The U.S. Senate has begun shoring up the security of its websites, a step the House has yet to take. Yet both chambers of Congress are far from making their websites not only secure but also accessible.
The changes follow a March report from the Information Technology and Innovation Foundation titled “Benchmarking U.S. Government Websites,” which reviewed 300 of the most popular of the more than 6,000 websites on more than 400 domains by which the U.S. government provides services.
That got government’s attention, ITIF Vice President Daniel Castro told the Washington Examiner.
While it’s unclear whether the report was the motive, in the past month Senate websites have begun to make the jump to encrypted HTTPS, according to a ZDNet report. That extra “S” attached to the end of “HTTP” (which stands for HyperText Transfer Protocol) means added security, a layer of encryption and authentication for any web transactions between servers and web browsers being used by people on their computers and smartphones.
HTTPS certifies that these Senate webpages are not intercepted, modified or replaced while in transit and helps to shield users from being tracked. Initially something only e-commerce and bank websites used, HTTPS is quickly becoming fairly common, including on Facebook, where personal information of users is at risk.
The stakes are increasing as Google plans to mark all HTTP pages where users are able to input data as “not secure” on Chrome, the world’s most popular web browser. This issue is a direct threat to government websites where, for example, constituents would fill out a comment page or where a search box appeared.
While most of the big committee pages for the House have HTTPS protection, some, including House.gov and the website for the Appropriations Committee, do not. Dan Weiser, communications director for the House Chief Administrative Officer told the Washington Examiner that the House is “voluntarily converting all of its sites to HTTPS and [expects] to complete the transition in the near future.”
That’s progress, but the voluntary nature of web security is part of the problem, Castro said.
When ITIF released its report this year, it found in its sample that a whopping 92 percent failed to pass at least one of its benchmarks, which included speed, mobile friendliness, accessibility and security.
Leading the pack, Castro said, is the executive branch. The White House has mandated that all existing and new web services support and enforce HTTPS connections over the public Internet. Such a mandate doesn’t exist for the legislative and judicial branches.
The judicial branch, which handles sensitive court records, has “a pretty bad track record with IT,” Castro said, and the legislative branch isn’t much better. A follow-up post from ITIF in May, focusing specifically on the legislative branch, revealed that 99 percent of the websites it sampled failed at least one if its tests.
In both the reports from ITIF, the security benchmark not only looks at HTTPS, but also examined Domain Name System Security, “a set of protocols that add security to domain name system (DNS) lookup and exchange processes.” One does not exclude the other.
“You would want both,” Castro said. “It’s like locking your windows and locking your doors.”
To address these issues, ITIF recommended that the House and Senate adhere to the same standards as the executive branch, use shared services and embrace an “interagency working group on modernizing websites to share best practices, guidelines, and source code between the various agencies and branches of government.” ITIF is also planning to follow up with a six-month full report is late summer or early fall, Castro said.
ITIF recommends that the “federal government should build fast, convenient, secure and accessible websites so that anyone can access government services and information online.”
“The way to fix it,” Castro said, is to “start measuring these things and holding people accountable.” He added that this isn’t expensive because all it takes, for example, to obtain HTTPS security is to obtain a certificate from a third party, which can be done at “minimal cost.”
“Everyone should be significantly higher than they are,” he said.
Asked about whether the House or Senate has more issues, Castro said the House “has a bigger uphill battle.” He explained that although the Senate is all hosted together, plus has only 100 senators, the House committees are split between majority and minority party websites, thus splitting their resources.

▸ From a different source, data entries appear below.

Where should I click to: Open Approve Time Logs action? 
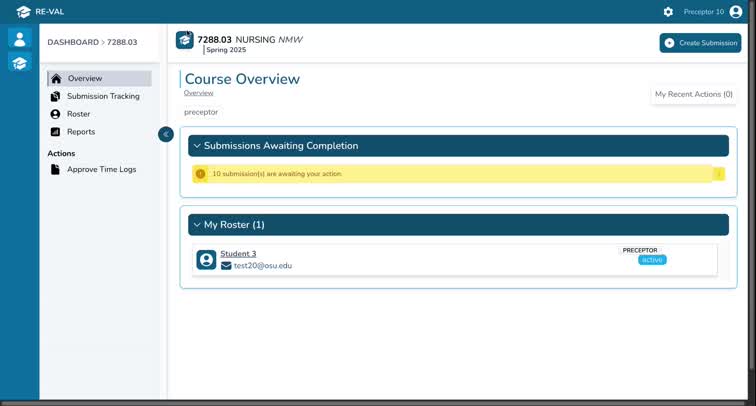101,170
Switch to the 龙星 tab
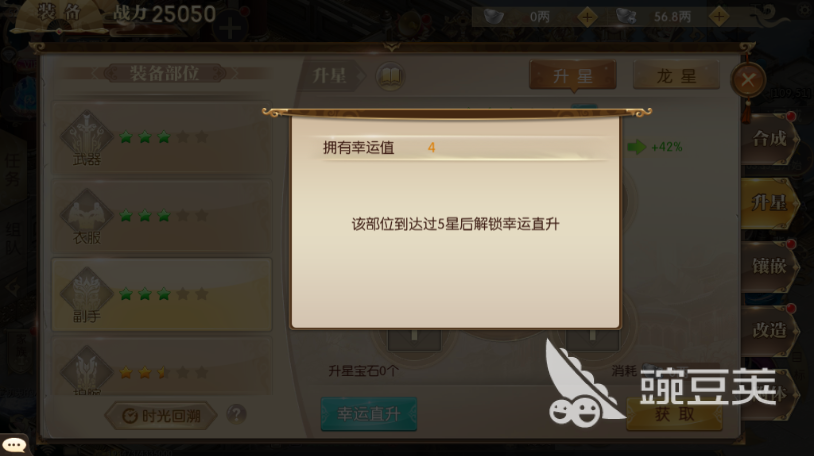814x456 pixels. tap(676, 76)

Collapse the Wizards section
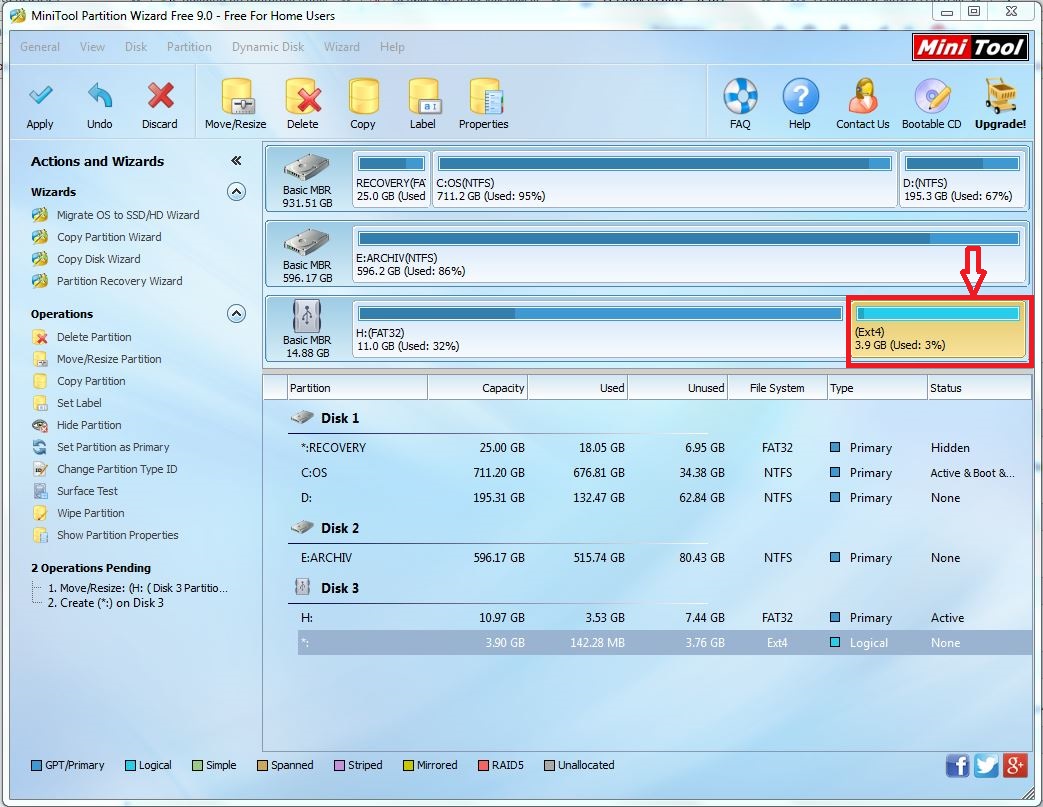pos(236,192)

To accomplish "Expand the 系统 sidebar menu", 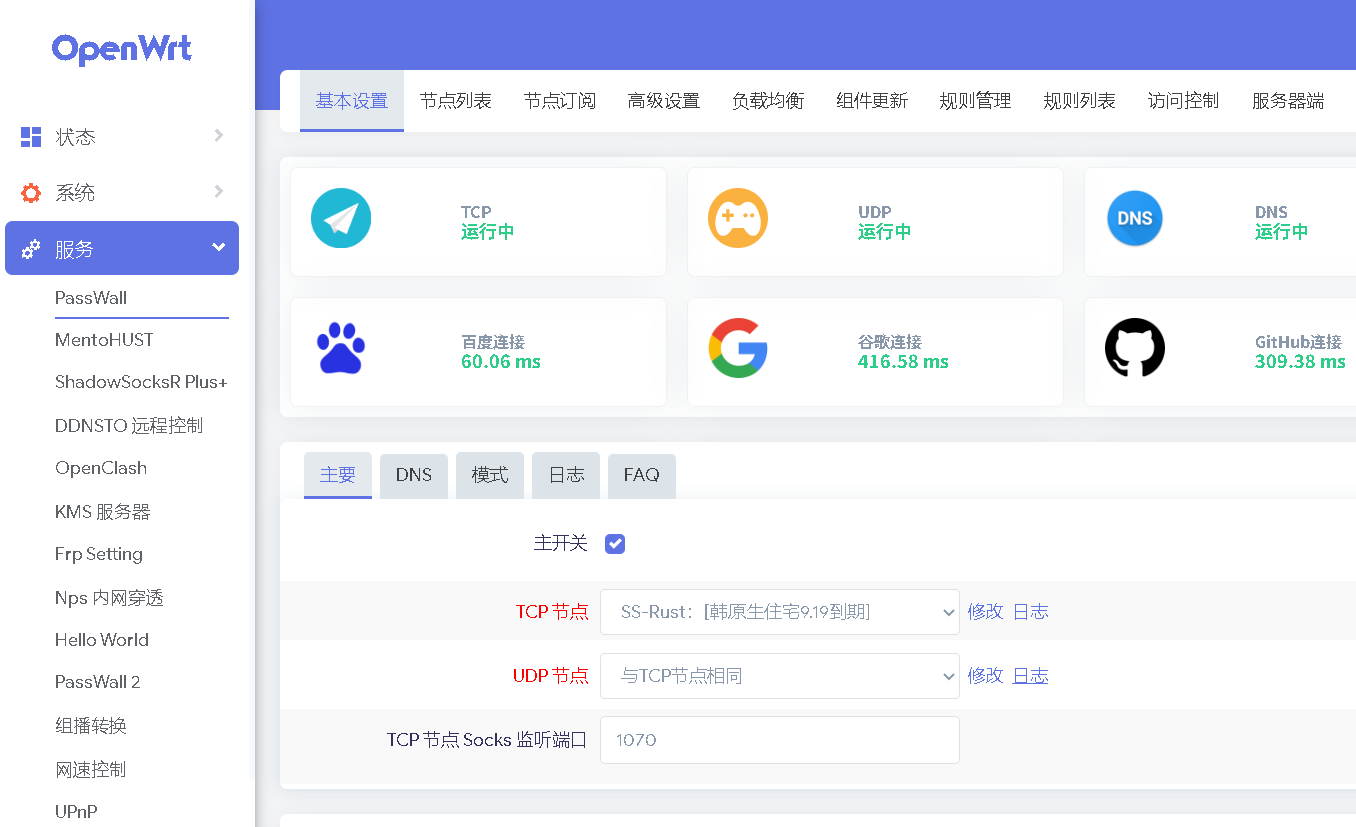I will pos(122,193).
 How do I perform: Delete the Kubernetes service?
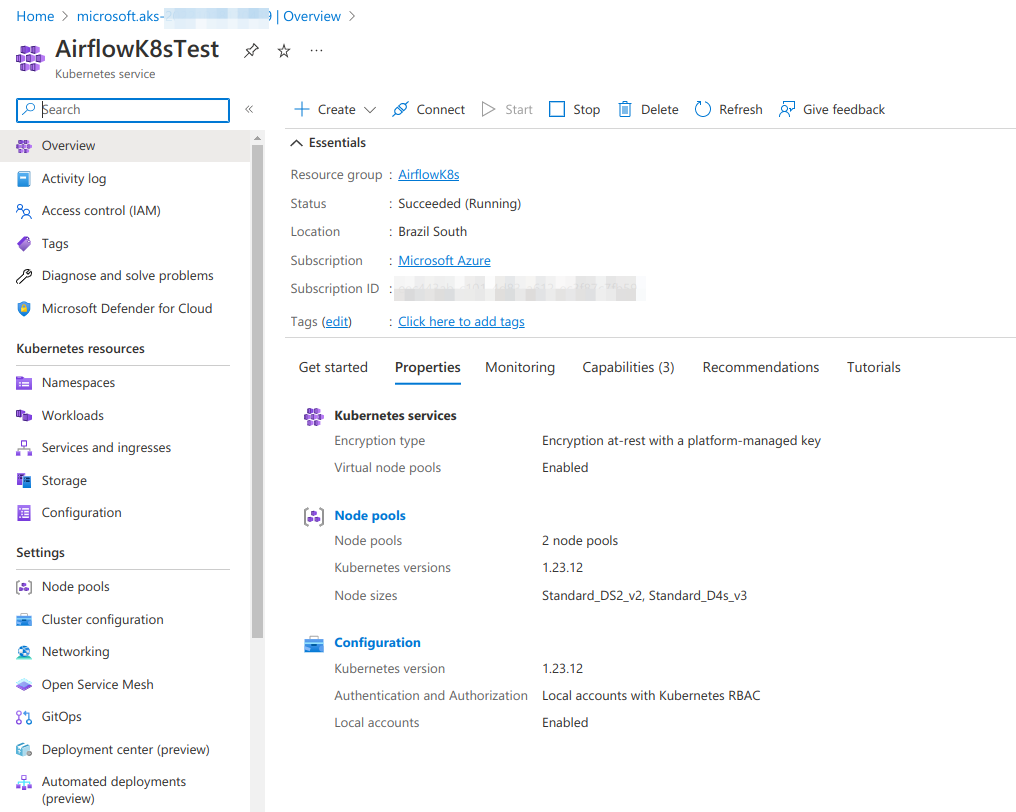coord(647,110)
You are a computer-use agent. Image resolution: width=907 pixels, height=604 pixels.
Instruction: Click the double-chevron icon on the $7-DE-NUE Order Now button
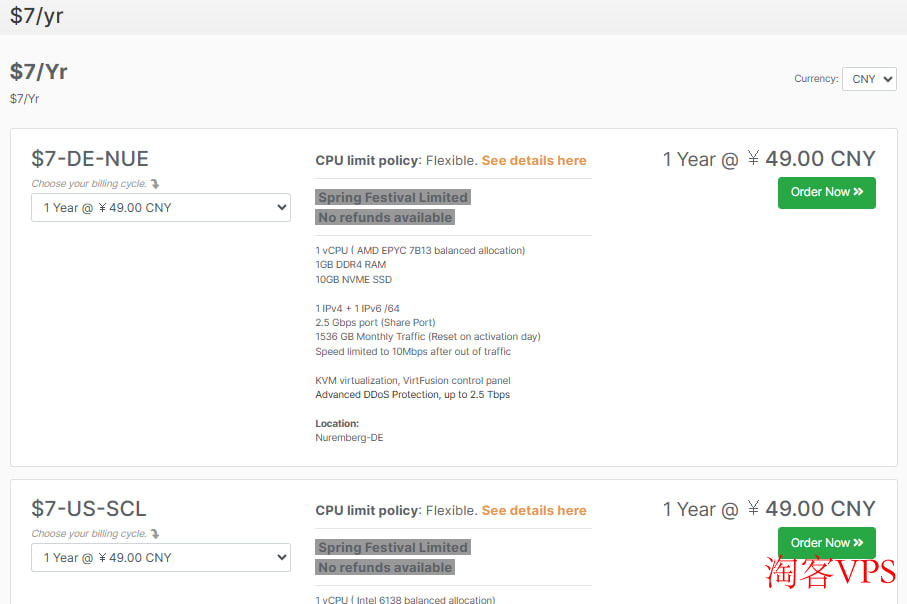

Castro said agencies should use ITIF’s report not only to shore up their web services where they are lacking, but also to address systemic issues, including whether there is a lack of funding or training in certain areas. But Castro is concerned because the ITIF report examines only popular websites, but not those smaller ones with less traffic that likely get less attention.
“Is this just the tip of the iceberg?” Castro asked.